EXERCISE MATERIAL:
————

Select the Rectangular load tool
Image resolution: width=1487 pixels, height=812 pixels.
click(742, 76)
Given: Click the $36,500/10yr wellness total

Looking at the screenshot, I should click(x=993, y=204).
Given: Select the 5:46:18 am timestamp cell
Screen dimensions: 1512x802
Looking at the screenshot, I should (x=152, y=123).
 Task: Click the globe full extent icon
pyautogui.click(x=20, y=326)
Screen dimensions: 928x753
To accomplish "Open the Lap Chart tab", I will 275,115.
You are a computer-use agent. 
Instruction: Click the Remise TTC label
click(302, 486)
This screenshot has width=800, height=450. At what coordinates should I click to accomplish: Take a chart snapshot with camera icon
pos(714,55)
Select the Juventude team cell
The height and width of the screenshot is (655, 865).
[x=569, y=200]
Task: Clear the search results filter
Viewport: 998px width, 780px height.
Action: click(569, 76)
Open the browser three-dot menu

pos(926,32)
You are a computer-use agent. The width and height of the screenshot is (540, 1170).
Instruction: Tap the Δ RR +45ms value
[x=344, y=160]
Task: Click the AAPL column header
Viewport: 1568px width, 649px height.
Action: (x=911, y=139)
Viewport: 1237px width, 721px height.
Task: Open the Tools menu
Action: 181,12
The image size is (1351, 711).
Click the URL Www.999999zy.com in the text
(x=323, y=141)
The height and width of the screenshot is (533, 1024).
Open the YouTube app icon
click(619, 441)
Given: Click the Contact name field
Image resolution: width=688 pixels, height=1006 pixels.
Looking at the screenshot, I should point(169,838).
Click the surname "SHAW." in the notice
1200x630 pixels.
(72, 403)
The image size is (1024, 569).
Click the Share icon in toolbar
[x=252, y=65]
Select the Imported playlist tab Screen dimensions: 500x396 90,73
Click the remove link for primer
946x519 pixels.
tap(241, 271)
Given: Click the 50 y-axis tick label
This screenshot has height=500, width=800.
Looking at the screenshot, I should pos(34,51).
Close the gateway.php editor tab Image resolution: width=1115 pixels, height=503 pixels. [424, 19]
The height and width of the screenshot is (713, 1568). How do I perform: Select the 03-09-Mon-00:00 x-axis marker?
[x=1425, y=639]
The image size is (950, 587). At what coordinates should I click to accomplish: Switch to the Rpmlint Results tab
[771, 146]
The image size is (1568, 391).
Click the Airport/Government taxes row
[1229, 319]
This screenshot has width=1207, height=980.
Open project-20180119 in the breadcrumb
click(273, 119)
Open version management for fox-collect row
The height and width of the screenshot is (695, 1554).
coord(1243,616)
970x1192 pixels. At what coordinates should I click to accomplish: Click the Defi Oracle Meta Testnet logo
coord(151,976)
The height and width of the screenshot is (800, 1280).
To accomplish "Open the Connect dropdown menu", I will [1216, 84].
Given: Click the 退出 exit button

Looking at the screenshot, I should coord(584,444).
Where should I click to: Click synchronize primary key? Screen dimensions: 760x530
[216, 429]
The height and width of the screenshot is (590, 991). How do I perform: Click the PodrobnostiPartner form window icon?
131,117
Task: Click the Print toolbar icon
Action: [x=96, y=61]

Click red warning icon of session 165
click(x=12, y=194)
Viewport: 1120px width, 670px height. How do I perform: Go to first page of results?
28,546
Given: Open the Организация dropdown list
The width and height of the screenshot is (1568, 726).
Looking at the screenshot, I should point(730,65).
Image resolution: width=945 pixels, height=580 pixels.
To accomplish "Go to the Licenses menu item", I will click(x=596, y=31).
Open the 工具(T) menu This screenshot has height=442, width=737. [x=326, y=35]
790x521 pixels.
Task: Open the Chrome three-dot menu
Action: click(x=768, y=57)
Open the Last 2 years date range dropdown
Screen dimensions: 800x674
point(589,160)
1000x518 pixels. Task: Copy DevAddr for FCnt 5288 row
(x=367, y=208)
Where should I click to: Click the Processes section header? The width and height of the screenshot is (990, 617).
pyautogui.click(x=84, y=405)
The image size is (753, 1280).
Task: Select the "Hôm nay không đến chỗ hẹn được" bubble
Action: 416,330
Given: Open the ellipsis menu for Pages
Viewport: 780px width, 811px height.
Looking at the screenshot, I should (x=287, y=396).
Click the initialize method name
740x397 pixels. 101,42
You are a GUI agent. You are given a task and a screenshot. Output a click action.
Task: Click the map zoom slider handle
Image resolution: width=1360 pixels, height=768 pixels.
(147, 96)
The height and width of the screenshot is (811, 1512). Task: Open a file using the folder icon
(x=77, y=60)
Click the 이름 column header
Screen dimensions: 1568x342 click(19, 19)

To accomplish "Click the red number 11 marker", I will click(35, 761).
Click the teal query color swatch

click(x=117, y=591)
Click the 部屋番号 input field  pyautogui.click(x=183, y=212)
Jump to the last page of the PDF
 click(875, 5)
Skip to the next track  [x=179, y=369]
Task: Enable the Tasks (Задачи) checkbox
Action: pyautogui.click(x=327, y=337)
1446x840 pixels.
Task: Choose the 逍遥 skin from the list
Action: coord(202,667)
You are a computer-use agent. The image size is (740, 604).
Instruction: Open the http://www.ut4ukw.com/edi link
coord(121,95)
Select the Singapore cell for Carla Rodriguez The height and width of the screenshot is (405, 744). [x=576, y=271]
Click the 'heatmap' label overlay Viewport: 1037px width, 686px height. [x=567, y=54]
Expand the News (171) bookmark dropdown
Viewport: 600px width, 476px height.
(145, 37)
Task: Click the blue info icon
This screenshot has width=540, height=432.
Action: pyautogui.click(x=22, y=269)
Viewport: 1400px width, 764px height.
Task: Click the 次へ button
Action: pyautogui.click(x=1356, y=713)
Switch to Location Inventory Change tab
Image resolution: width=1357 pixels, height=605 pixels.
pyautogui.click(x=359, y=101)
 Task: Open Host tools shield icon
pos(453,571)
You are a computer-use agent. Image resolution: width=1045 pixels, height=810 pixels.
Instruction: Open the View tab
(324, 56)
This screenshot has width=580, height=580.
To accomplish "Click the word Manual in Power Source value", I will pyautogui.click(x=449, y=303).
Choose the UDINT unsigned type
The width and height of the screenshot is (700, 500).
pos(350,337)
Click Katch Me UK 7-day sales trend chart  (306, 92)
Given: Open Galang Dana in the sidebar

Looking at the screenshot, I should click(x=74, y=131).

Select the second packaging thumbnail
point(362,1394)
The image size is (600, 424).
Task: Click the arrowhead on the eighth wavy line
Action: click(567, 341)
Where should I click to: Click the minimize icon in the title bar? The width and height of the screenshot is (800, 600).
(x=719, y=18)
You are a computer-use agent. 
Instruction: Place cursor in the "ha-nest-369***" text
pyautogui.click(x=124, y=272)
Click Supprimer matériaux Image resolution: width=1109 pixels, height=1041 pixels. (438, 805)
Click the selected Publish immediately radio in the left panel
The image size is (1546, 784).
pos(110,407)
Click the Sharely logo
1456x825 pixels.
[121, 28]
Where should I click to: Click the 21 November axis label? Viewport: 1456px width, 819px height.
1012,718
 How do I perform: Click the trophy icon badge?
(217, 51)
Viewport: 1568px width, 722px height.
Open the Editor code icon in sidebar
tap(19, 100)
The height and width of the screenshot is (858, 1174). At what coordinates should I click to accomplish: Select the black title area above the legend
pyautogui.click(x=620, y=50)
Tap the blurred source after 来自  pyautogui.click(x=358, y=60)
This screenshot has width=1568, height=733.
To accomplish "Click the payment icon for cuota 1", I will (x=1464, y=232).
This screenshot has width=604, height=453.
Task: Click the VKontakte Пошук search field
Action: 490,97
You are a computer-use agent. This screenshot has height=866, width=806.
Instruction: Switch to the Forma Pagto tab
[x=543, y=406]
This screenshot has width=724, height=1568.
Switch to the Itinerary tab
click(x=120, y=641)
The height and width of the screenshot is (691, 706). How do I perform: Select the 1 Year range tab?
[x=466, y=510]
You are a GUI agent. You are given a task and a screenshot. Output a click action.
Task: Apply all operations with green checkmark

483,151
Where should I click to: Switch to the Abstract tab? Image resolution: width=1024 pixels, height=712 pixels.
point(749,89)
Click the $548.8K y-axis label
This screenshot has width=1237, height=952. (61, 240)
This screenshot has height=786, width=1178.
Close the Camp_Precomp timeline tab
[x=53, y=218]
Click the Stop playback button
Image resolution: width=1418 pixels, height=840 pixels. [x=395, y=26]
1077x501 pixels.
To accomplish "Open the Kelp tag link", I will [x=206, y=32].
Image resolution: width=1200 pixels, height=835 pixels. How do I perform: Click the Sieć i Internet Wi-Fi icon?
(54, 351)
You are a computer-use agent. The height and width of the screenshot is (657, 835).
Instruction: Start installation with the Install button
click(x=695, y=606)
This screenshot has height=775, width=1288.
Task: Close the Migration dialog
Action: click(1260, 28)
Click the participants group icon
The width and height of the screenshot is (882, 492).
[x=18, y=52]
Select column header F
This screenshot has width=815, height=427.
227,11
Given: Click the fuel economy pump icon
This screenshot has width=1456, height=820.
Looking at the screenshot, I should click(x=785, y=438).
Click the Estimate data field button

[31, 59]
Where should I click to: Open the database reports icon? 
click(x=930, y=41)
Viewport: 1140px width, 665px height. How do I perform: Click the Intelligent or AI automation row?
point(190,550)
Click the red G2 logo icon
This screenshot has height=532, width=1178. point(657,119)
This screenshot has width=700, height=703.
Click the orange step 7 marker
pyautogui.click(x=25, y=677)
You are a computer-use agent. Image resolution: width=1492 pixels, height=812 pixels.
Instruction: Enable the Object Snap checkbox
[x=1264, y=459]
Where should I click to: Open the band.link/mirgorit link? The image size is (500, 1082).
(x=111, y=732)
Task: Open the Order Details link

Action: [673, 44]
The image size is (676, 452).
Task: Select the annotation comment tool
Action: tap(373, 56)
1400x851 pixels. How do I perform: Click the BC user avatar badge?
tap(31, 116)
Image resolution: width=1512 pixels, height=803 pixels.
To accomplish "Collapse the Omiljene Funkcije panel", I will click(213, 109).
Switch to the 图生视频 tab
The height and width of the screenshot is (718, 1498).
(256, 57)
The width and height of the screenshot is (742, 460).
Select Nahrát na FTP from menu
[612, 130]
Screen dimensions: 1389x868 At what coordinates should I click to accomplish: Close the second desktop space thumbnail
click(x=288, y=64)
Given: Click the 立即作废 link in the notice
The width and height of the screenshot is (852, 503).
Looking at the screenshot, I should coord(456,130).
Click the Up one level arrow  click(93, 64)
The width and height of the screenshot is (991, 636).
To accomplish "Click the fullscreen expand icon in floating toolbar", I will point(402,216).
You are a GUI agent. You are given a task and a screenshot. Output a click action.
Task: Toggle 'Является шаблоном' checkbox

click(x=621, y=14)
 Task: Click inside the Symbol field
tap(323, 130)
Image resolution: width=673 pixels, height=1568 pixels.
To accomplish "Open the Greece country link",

————

TASK PROMPT:
Reproduce, character for character, only the lines of the preceding data that start at the line with "You are a computer-use agent. The height" and end at the line with "Image resolution: width=1512", both included.

EXPECTED ANSWER:
You are a computer-use agent. The height and width of the screenshot is (657, 835).
Instruction: Start installation with the Install button
click(x=695, y=606)
This screenshot has height=775, width=1288.
Task: Close the Migration dialog
Action: click(1260, 28)
Click the participants group icon
The width and height of the screenshot is (882, 492).
[x=18, y=52]
Select column header F
This screenshot has width=815, height=427.
227,11
Given: Click the fuel economy pump icon
This screenshot has width=1456, height=820.
Looking at the screenshot, I should click(x=785, y=438).
Click the Estimate data field button

[31, 59]
Where should I click to: Open the database reports icon? 
click(x=930, y=41)
Viewport: 1140px width, 665px height. How do I perform: Click the Intelligent or AI automation row?
point(190,550)
Click the red G2 logo icon
This screenshot has height=532, width=1178. point(657,119)
This screenshot has width=700, height=703.
Click the orange step 7 marker
pyautogui.click(x=25, y=677)
You are a computer-use agent. Image resolution: width=1492 pixels, height=812 pixels.
Instruction: Enable the Object Snap checkbox
[x=1264, y=459]
Where should I click to: Open the band.link/mirgorit link? The image size is (500, 1082).
(x=111, y=732)
Task: Open the Order Details link

Action: [673, 44]
The image size is (676, 452).
Task: Select the annotation comment tool
Action: tap(373, 56)
1400x851 pixels. How do I perform: Click the BC user avatar badge?
tap(31, 116)
Image resolution: width=1512 pixels, height=803 pixels.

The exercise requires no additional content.